Input rows -
┄┄┄┄┄┄┄┄┄┄┄┄┄┄┄┄┄┄┄┄
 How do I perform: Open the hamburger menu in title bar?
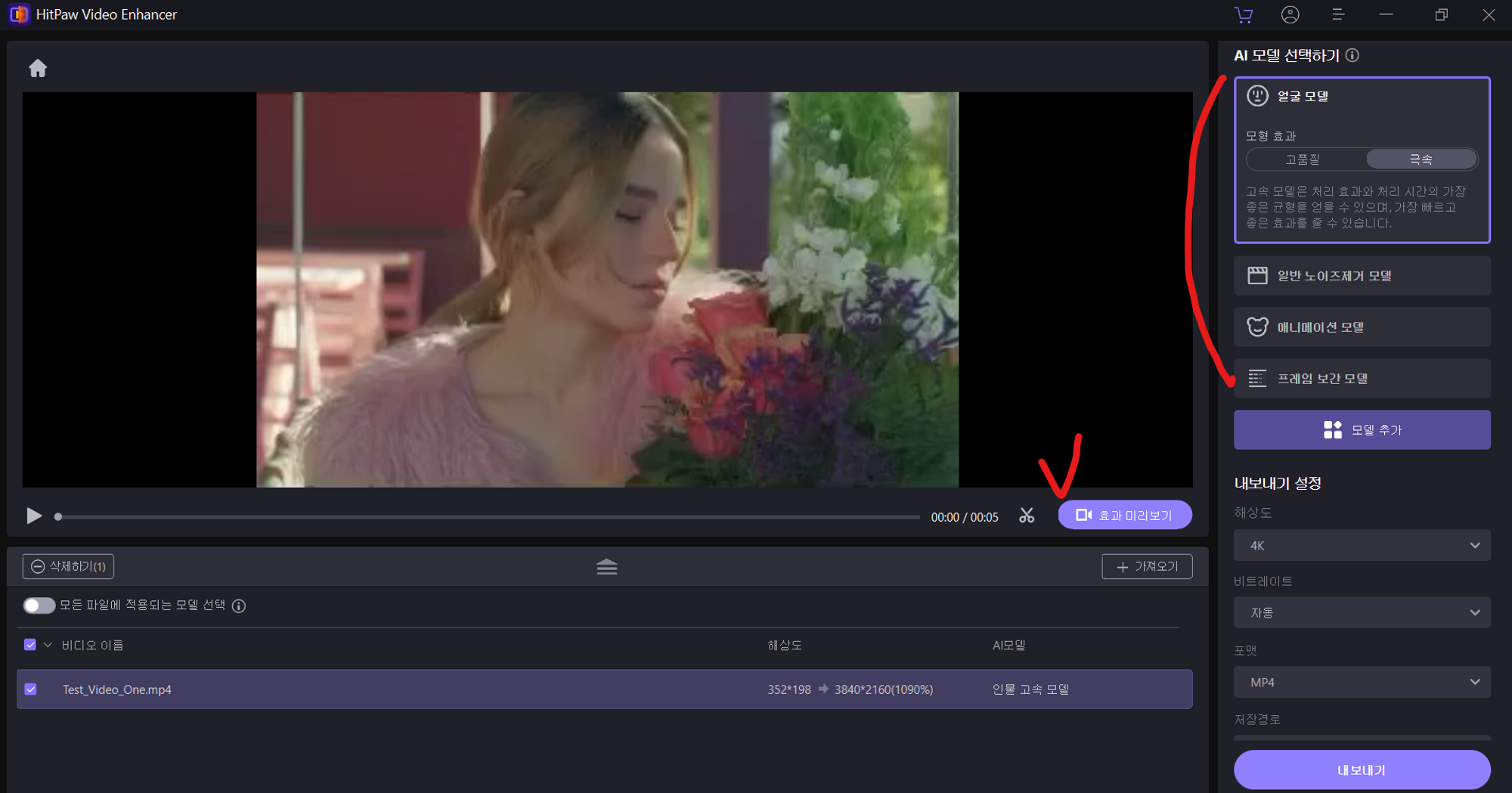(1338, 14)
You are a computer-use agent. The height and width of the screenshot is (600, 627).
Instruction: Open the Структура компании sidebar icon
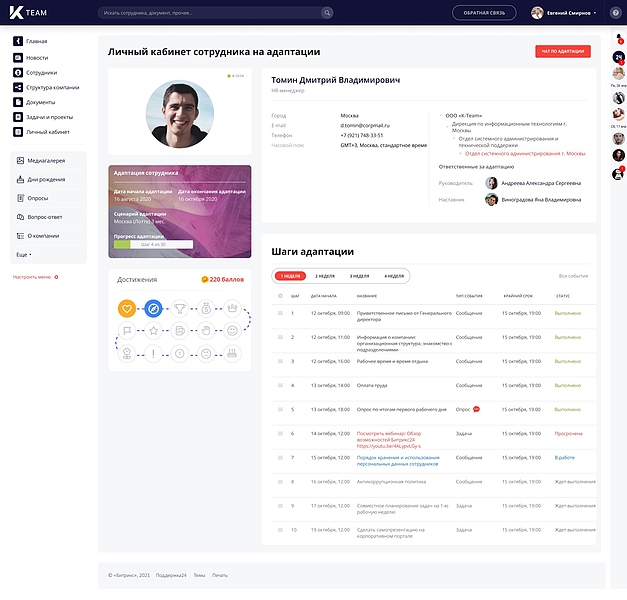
┄┄┄┄┄┄┄┄┄┄┄┄┄┄┄┄┄┄┄┄
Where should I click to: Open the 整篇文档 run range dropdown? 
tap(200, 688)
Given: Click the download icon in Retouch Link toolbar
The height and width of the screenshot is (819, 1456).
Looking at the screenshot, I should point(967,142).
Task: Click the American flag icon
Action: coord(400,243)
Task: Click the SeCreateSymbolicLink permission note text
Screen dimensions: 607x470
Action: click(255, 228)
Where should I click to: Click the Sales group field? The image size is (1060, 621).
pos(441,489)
┄┄┄┄┄┄┄┄┄┄┄┄┄┄┄┄┄┄┄┄
Instructions to follow - Copy everything from the line containing "Where should I click to: Click" down to the line containing "pos(441,489)", changing "Sales" to "Marketing" and leaving all else as it stands.

Response -
Where should I click to: Click the Marketing group field? The image size is (1060, 621).
pos(441,489)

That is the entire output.